EvolveGraph: Multi-Agent Trajectory Prediction with Dynamic Relational Reasoning
This addresses trajectory prediction for interactive agents in applications like decision-making, though it is incremental as it builds on existing graph-based methods with dynamic and multi-modal enhancements.
The paper tackles the problem of predicting multi-agent trajectories by introducing EvolveGraph, a framework that uses dynamic relational reasoning and latent interaction graphs to handle evolving interactions and provide multi-modal predictions, achieving state-of-the-art accuracy on synthetic and real-world benchmarks.

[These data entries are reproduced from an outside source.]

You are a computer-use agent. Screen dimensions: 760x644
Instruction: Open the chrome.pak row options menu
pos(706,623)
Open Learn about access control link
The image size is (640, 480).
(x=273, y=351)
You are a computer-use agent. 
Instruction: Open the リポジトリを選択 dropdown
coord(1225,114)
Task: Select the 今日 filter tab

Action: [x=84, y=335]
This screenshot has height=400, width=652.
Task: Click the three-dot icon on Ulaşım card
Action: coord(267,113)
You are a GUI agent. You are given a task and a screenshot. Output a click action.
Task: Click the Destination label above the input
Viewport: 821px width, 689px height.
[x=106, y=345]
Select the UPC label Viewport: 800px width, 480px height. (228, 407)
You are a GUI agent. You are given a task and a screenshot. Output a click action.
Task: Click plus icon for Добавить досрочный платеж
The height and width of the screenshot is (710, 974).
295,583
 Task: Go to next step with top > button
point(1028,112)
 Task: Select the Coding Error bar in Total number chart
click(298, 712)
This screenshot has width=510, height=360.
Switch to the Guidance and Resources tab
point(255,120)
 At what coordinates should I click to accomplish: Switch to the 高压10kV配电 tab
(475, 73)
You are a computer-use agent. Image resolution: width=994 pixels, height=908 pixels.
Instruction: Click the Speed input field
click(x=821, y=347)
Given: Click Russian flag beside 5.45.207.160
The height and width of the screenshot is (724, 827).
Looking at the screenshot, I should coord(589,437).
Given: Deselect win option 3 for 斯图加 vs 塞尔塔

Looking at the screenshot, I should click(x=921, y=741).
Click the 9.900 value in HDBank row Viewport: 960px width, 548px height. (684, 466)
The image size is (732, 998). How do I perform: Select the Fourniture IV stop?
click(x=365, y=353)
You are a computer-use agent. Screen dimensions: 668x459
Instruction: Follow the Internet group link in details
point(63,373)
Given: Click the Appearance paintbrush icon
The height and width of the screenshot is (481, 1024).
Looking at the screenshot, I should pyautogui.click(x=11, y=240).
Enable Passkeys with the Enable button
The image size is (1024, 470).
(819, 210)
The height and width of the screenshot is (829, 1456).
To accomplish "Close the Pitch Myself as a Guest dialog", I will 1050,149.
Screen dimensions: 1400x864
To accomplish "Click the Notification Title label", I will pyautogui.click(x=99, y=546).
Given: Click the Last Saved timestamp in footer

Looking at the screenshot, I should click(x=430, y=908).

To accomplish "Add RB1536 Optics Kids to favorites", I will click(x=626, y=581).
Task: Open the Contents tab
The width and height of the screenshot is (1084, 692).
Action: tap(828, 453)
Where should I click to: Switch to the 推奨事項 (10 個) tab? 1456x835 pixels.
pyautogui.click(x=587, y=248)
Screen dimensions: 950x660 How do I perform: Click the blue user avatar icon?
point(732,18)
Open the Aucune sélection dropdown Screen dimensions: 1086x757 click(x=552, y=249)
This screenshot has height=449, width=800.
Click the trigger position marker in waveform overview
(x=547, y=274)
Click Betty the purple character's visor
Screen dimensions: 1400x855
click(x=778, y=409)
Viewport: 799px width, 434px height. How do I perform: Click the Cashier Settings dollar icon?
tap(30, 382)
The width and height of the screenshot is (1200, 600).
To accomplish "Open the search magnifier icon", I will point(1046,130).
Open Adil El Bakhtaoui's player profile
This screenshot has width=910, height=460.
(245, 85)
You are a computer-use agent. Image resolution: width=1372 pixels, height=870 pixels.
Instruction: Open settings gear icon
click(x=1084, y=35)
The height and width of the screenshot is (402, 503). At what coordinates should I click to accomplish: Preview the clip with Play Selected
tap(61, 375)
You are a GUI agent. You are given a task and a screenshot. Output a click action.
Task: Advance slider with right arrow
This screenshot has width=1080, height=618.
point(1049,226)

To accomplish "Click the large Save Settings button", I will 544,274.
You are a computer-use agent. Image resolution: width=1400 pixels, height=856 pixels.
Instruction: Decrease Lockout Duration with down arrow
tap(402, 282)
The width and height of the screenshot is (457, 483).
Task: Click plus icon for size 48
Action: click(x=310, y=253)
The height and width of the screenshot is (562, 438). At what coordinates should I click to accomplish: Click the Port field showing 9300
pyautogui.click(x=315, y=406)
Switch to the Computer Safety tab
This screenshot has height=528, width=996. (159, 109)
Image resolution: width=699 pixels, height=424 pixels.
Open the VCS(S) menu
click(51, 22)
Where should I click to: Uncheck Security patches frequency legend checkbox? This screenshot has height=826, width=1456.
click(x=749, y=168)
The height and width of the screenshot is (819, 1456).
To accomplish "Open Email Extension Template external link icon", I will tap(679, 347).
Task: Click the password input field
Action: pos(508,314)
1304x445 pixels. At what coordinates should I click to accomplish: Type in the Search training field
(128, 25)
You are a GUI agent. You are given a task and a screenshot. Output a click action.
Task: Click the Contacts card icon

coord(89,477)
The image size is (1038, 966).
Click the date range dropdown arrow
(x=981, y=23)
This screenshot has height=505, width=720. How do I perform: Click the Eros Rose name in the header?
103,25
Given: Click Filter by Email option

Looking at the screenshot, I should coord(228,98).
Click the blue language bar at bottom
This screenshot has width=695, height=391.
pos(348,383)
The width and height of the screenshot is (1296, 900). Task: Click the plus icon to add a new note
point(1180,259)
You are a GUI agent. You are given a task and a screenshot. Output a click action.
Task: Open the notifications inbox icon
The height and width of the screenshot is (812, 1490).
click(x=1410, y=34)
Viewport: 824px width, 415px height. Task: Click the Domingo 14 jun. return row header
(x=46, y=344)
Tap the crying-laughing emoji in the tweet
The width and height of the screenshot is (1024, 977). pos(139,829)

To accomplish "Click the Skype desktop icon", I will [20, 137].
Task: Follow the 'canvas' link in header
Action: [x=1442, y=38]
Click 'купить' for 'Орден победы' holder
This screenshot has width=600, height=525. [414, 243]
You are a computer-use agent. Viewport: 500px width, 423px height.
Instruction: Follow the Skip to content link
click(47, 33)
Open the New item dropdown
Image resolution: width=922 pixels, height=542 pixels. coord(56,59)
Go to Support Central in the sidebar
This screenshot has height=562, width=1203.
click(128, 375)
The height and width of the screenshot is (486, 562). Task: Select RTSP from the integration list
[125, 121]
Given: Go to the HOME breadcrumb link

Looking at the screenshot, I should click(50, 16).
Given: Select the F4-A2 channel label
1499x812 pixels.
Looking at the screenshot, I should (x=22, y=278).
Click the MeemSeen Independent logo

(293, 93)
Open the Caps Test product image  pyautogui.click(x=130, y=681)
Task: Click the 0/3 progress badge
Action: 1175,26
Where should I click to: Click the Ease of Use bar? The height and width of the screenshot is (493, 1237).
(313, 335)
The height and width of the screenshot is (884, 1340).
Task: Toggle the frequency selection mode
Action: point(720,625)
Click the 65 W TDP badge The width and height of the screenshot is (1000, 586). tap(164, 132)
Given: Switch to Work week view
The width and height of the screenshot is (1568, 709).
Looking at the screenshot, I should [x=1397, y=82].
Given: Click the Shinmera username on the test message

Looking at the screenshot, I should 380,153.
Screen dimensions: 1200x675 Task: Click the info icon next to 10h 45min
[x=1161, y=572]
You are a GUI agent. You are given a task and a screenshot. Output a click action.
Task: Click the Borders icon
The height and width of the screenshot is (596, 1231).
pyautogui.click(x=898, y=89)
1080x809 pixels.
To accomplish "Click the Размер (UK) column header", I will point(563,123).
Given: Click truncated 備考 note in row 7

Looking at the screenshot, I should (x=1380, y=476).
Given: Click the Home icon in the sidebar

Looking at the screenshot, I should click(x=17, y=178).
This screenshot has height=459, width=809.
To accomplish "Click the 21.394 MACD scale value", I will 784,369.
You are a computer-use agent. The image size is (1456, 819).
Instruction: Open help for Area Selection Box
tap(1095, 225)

Multi-agent interacting systems are prevalent in the world, from pure physical systems to complicated social dynamic systems. In many applications, effective understanding of the situation and accurate trajectory prediction of interactive agents play a significant role in downstream tasks, such as decision making and planning. In this paper, we propose a generic trajectory forecasting framework (named EvolveGraph) with explicit relational structure recognition and prediction via latent interaction graphs among multiple heterogeneous, interactive agents. Considering the uncertainty of future behaviors, the model is designed to provide multi-modal prediction hypotheses. Since the underlying interactions may evolve even with abrupt changes, and different modalities of evolution may lead to different outcomes, we address the necessity of dynamic relational reasoning and adaptively evolving the interaction graphs. We also introduce a double-stage training pipeline which not only improves training efficiency and accelerates convergence, but also enhances model performance. The proposed framework is evaluated on both synthetic physics simulations and multiple real-world benchmark datasets in various areas. The experimental results illustrate that our approach achieves state-of-the-art performance in terms of prediction accuracy.